Background: According to CNN, in March 2010, Facebook became the most popular website on the Internet, more visited than Google. Facebook currently has over 350 million active users globally. Six months ago, there were 250 million. The largest demographic is ~35 and women over 54 are the fastest growing segment. Applications such as games and quizzes can have 250 million visitors monthly.
Program background: We decided to test Facebook as a health education tool by custom-building quizzes (writing code rather than using the “create a quiz” option) and developing an online game accessible through a Facebook fan page.

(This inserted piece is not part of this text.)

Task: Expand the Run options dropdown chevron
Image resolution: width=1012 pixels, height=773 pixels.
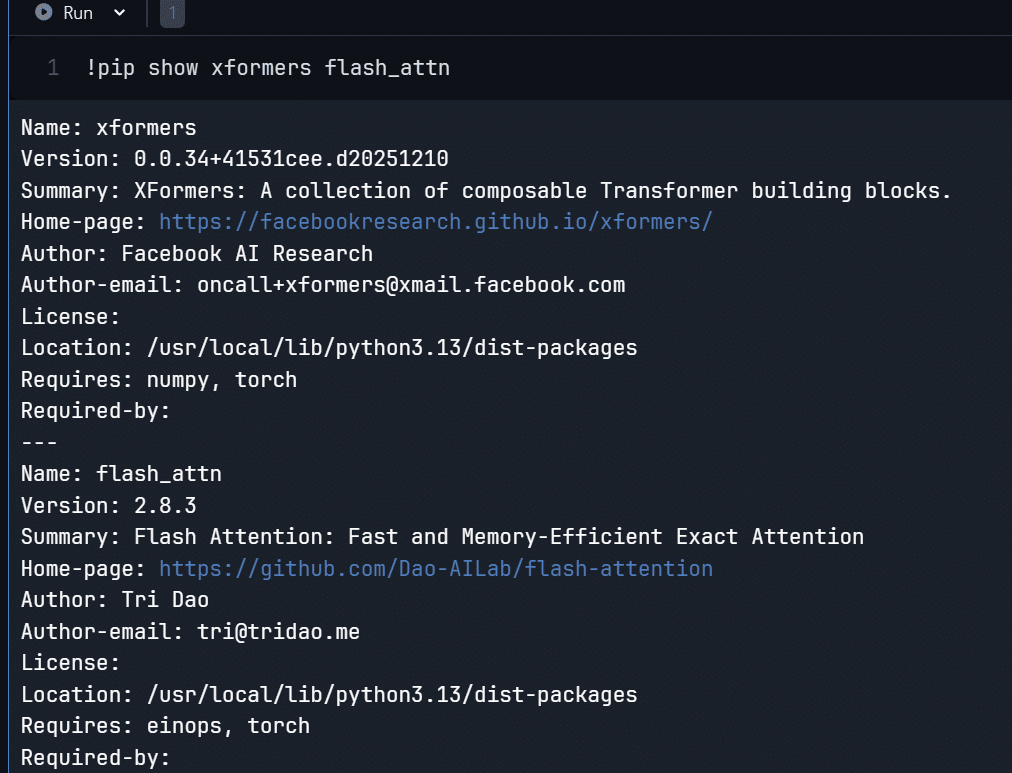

Evaluation Methods and Results: Two quizzes were built and launched in the same week. At the end of each quiz participants could post a commitment, essentially a promise of good behavior, or badge to their profile. We also created a simple, highly visual online game. All three launched from a fan page. Building a custom Facebook quiz that deviated from the site’s preferred format and could easily appear on a fan page proved challenging. Consequently, the quizzes were initially difficult to locate on the fan page and had only 100 users in the first month.
Conclusions: The online game, which had its own URL, was easier to access and generated hundreds of visits within the first few weeks. The game was accessed more through its own URL than through the fan page. A better coding strategy that allows for more prominent placement was discovered and implemented after the launch along with a strategy for promoting the quizzes within Facebook.
Implications for research and/or practice: Enormous potential to reach targeted audiences and engage with consumers about health behaviors, but proper software development is critical.